O olhar pode mudar tudo; mas não se engane, o segredo não está na direção dos seus olhos. O tímido Henry David Thoreau nos ajuda a entender melhor isso. Para ele não é o que olhamos que importa, “é o que vemos”, afirma. O curioso é atraído por uma infinidade de versões possíveis e impossíveis da realidade. Quando todos veem uma pedra o Joãozinho vê uma munição. Quando todos veem apenas números Einstein está viajando no tempo, à velocidade da luz. Como ‘pensam diferente’, pessoas extremamente criativas são, às vezes, vistas como desajustadas. No anúncio que Steve Jobs ajudou a escrever a gente lia: “Enquanto alguns os veem como loucos, nós vemos gênios.

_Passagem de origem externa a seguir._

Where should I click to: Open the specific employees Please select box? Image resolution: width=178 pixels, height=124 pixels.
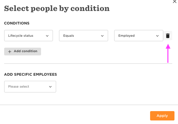[x=30, y=87]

Porque as pessoas que são loucas o suficiente para achar que podem mudar o mundo são as que, de fato, mudam”. Incrível. Curioso. Arriscado. Genial.

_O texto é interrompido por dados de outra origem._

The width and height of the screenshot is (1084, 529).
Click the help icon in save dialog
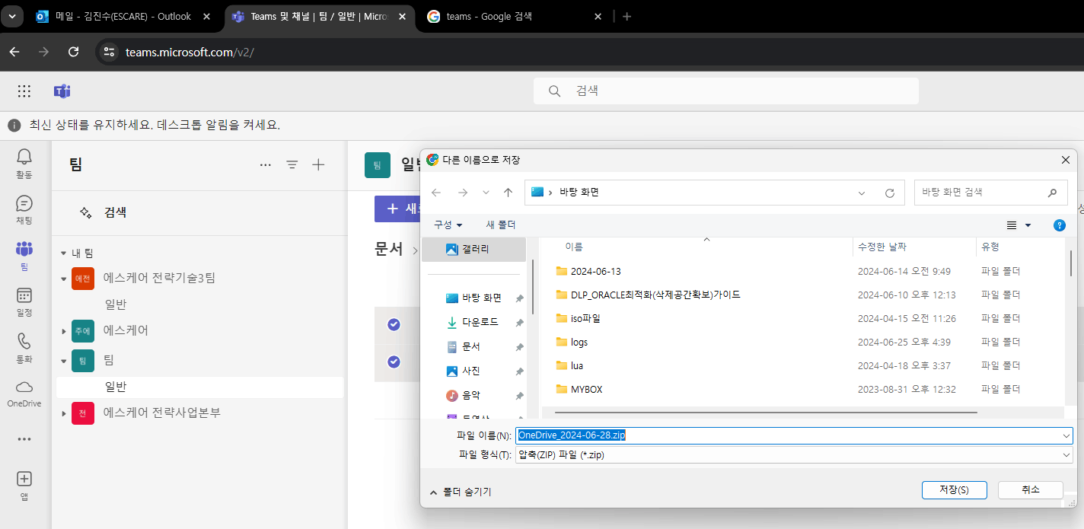coord(1059,225)
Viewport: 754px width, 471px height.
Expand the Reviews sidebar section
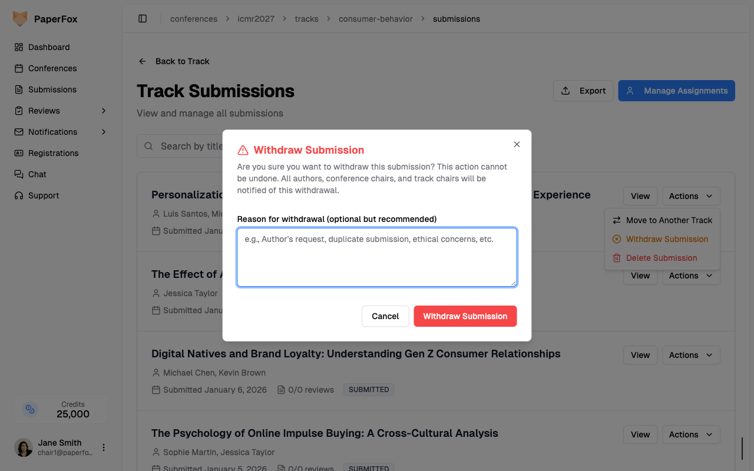(x=104, y=111)
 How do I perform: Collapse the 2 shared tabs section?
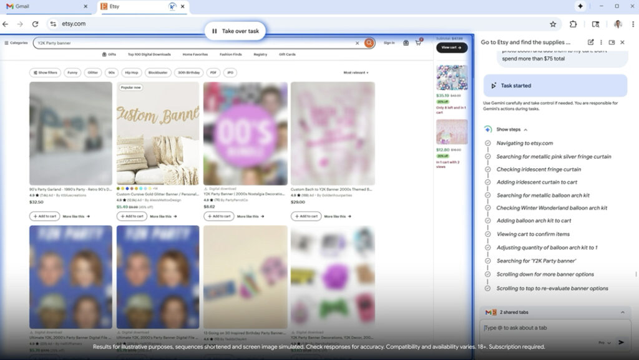622,312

Não há nada de genial nisso, mas gosto dessa história. Quando tinha uns 10 anos, me arrisquei por regiões remotas da cidade em que vivia, para ver se conseguiria vender meus picolés mais rápido que os outros. No centro da cidade estava todo mundo, então seria mais fácil, por isso todos os concorrentes que vendiam o meu produto também estavam lá. Daí parti para os rincões da periferia de Caratinga. Acabei descobrindo que as pessoas que ficavam em casa, nos bairros distantes do centro, também gostavam de picolés. Vendi muito mais, e voltava cedo para casa, sobrando tempo para ver a Sessão da Tarde, e algumas rodadas de pique-esconde, antes que a minha mãe gritasse o meu nome para eu “recolher aos aposentos”. Desde cedo aprendi que a experimentação tem seus riscos, mas também suas recompensas. A curiosidade tinha matado uma versão antiga de mim.

Para o bem ou para o mal, a criatividade humana sempre foi a amante insaciável do espírito inovador. Quem sucumbe aos seus encantos são mentes “pervertidas”, que não aceitam regras, que se envolvem em tramas desconhecidas, em busca de aventuras que dão arrepios, que estimulam nossos sentidos, que colocam nossas vidas em risco, que botam à prova nossas ideias de normalidade. A criatividade nossa de cada dia não está na estratosfera, vagando como nuvem, à disposição de seres celestiais. É um ato vulgar, às vezes. Despretensioso, mas divertido. Rod Judkins diz que a criatividade não tem a ver com criar uma pintura, um romance ou uma casa, “mas com criar a si próprio, criar um futuro melhor e aproveitar as oportunidades que você está perdendo”. A vida sussurra em nossos ouvidos: a curiosidade pode matar você de muitas formas. Mas, se você vai morrer de qualquer jeito, que seja com estilo!

 

Bibliografia

Walter Isaacson. Leonardo da Vinci, 2017.

Rod Judkins, A arte da criatividade, 2015.

As outras citações vieram da Internet [ sim, eu revelei o meu “pulo do gato” ].